Schillaci: 'On family doctors we will find a balance'
"I am convinced that we will find a solution that must be found in the interest of citizens': the Minister of Health Orazio Schillaci, speaking yesterday at the Festa dell'Innovazione del Foglio, tries to look beyond the resounding stop rained down from within the same majority on the reform of family doctors on which he had been working for weeks, even finding the agreement of the Regions. The Regions had pressed the minister to find urgent measures such as hiring a contingent of doctors as employees to fill the most depleted community centres. An option seen as smoke and mirrors by the trade unions, in particular the Fimmg, which was ready to go on strike and protest in order to defend the current agreement with the SSN (white surgeons are freelancers), 'threats' that convinced the majority parties and Prime Minister Meloni herself to back down.

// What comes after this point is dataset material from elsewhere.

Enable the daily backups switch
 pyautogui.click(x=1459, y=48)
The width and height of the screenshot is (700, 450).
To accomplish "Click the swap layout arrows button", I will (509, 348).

Now time is running out, given that at the end of June there is a deadline for the NRP, which envisages the opening and operation of at least 1038 Case di comunità, the maxi clinics where citizens will find examinations, first examinations, and prevention. The risk that several facilities - especially in the Centre and South, where there are the greatest delays - will turn into empty boxes without medical staff and services is in fact more than concrete. A flop that, if also certified by Europe, could jeopardise the funds received with the Pnrr: 2 billion for the Community Homes alone. The idea of the decree, unless there is a change of heart in extremis - in the coming days Lombardy councillor Guido Bertolaso will meet with Meloni to try to convince her - is now out of the question, and so the ministry's plan B is to speed up the new convention (the one covering the three-year period 2025-2027) to be signed with the family doctors: the ambitious goal is to sign by June the text of the new Acn - the national collective agreement that the regions must then decline locally - in which to provide for a 'hourly debt' of at least 6 hours a week that family doctors will have to spend inside the new facilities. There would be just under 300 million available for 2026 alone to incentivise them to work in teams with the other figures that should populate these facilities (specialist doctors, nurses, etc.). A path, this one, defended yesterday by Stefani Craxi (Fi) 'The choice of going down the negotiation route with the family doctors' unions to fill the Community Homes is faster and more effective. We have always contested the idea of making them employees by decree'. While for Francesco Boccia (Pd) 'after almost four years of the Meloni government, it seems like listening to a minister who has just arrived'. Schillaci remains optimistic, however, because 'this is a revolution that we cannot back out of and I believe that no one will back out'.